Work required - Write out each of the following entries word for word, with no changes.

[Collection entries]
■ ■ ■ ■ ■

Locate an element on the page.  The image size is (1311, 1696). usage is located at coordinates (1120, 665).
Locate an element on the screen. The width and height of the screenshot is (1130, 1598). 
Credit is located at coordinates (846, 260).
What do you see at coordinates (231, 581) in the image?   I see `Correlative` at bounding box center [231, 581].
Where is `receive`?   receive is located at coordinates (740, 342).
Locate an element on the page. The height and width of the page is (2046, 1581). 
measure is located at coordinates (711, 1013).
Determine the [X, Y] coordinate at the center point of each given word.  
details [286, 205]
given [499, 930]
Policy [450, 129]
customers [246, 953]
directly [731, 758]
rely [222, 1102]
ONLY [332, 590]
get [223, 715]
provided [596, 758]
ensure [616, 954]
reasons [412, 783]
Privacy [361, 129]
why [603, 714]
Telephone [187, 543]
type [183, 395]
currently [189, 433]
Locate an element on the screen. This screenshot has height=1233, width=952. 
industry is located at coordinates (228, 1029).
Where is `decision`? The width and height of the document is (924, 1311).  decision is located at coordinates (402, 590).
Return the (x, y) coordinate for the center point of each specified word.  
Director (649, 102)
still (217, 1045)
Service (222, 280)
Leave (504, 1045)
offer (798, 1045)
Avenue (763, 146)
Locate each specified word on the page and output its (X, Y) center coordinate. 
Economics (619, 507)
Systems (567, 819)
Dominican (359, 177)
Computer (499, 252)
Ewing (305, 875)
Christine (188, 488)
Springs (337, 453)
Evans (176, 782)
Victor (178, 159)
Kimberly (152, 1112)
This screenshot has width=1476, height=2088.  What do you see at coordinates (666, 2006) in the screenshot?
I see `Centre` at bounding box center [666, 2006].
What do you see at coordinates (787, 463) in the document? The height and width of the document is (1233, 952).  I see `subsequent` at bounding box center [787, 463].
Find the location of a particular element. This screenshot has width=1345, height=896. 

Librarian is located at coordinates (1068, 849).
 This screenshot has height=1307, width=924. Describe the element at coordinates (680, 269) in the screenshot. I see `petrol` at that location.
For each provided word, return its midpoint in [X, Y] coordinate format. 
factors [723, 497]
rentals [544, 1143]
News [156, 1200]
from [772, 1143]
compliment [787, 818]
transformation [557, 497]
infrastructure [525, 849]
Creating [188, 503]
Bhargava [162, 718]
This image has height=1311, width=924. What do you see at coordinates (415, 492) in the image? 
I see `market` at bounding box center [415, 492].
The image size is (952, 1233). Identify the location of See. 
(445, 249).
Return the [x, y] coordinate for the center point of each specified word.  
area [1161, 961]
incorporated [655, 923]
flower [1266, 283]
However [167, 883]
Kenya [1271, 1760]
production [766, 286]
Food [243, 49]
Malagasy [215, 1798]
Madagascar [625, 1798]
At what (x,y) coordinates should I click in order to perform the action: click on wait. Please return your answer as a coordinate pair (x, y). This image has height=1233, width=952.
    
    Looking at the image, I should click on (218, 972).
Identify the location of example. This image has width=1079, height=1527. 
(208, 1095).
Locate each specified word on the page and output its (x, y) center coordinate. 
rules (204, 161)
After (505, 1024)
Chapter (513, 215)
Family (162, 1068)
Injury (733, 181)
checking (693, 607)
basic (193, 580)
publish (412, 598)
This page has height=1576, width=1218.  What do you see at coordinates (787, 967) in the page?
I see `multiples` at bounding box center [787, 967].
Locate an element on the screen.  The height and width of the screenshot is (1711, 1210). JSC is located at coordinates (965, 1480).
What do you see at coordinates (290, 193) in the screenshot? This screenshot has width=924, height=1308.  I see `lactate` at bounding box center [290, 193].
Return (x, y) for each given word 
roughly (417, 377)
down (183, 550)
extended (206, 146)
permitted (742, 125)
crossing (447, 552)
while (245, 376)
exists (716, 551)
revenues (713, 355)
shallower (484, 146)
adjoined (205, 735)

■ ■ ■ ■ ■

Response to this exercise -
Locate an element on the page.  The image size is (1311, 1696). usage is located at coordinates (1120, 665).
Locate an element on the screen. The width and height of the screenshot is (1130, 1598). 
Credit is located at coordinates (846, 260).
What do you see at coordinates (231, 581) in the image?   I see `Correlative` at bounding box center [231, 581].
Where is `receive`?   receive is located at coordinates (740, 342).
Locate an element on the page. The height and width of the page is (2046, 1581). 
measure is located at coordinates (711, 1013).
Determine the [X, Y] coordinate at the center point of each given word.  
details [286, 205]
given [499, 930]
Policy [450, 129]
customers [246, 953]
directly [731, 758]
rely [222, 1102]
ONLY [332, 590]
get [223, 715]
provided [596, 758]
ensure [616, 954]
reasons [412, 783]
Privacy [361, 129]
why [603, 714]
Telephone [187, 543]
type [183, 395]
currently [189, 433]
Locate an element on the screen. This screenshot has height=1233, width=952. 
industry is located at coordinates (228, 1029).
Where is `decision`? The width and height of the document is (924, 1311).  decision is located at coordinates (402, 590).
Return the (x, y) coordinate for the center point of each specified word.  
Director (649, 102)
still (217, 1045)
Service (222, 280)
Leave (504, 1045)
offer (798, 1045)
Avenue (763, 146)
Locate each specified word on the page and output its (X, Y) center coordinate. 
Economics (619, 507)
Systems (567, 819)
Dominican (359, 177)
Computer (499, 252)
Ewing (305, 875)
Christine (188, 488)
Springs (337, 453)
Evans (176, 782)
Victor (178, 159)
Kimberly (152, 1112)
This screenshot has width=1476, height=2088.  What do you see at coordinates (666, 2006) in the screenshot?
I see `Centre` at bounding box center [666, 2006].
What do you see at coordinates (787, 463) in the document? The height and width of the document is (1233, 952).  I see `subsequent` at bounding box center [787, 463].
Find the location of a particular element. This screenshot has width=1345, height=896. 

Librarian is located at coordinates (1068, 849).
 This screenshot has height=1307, width=924. Describe the element at coordinates (680, 269) in the screenshot. I see `petrol` at that location.
For each provided word, return its midpoint in [X, Y] coordinate format. 
factors [723, 497]
rentals [544, 1143]
News [156, 1200]
from [772, 1143]
compliment [787, 818]
transformation [557, 497]
infrastructure [525, 849]
Creating [188, 503]
Bhargava [162, 718]
This image has height=1311, width=924. What do you see at coordinates (415, 492) in the image? 
I see `market` at bounding box center [415, 492].
The image size is (952, 1233). Identify the location of See. 
(445, 249).
Return the [x, y] coordinate for the center point of each specified word.  
area [1161, 961]
incorporated [655, 923]
flower [1266, 283]
However [167, 883]
Kenya [1271, 1760]
production [766, 286]
Food [243, 49]
Malagasy [215, 1798]
Madagascar [625, 1798]
At what (x,y) coordinates should I click in order to perform the action: click on wait. Please return your answer as a coordinate pair (x, y). This image has height=1233, width=952.
    
    Looking at the image, I should click on (218, 972).
Identify the location of example. This image has width=1079, height=1527. 
(208, 1095).
Locate each specified word on the page and output its (x, y) center coordinate. 
rules (204, 161)
After (505, 1024)
Chapter (513, 215)
Family (162, 1068)
Injury (733, 181)
checking (693, 607)
basic (193, 580)
publish (412, 598)
This page has height=1576, width=1218.  What do you see at coordinates (787, 967) in the page?
I see `multiples` at bounding box center [787, 967].
Locate an element on the screen.  The height and width of the screenshot is (1711, 1210). JSC is located at coordinates (965, 1480).
What do you see at coordinates (290, 193) in the screenshot? This screenshot has width=924, height=1308.  I see `lactate` at bounding box center [290, 193].
Return (x, y) for each given word 
roughly (417, 377)
down (183, 550)
extended (206, 146)
permitted (742, 125)
crossing (447, 552)
while (245, 376)
exists (716, 551)
revenues (713, 355)
shallower (484, 146)
adjoined (205, 735)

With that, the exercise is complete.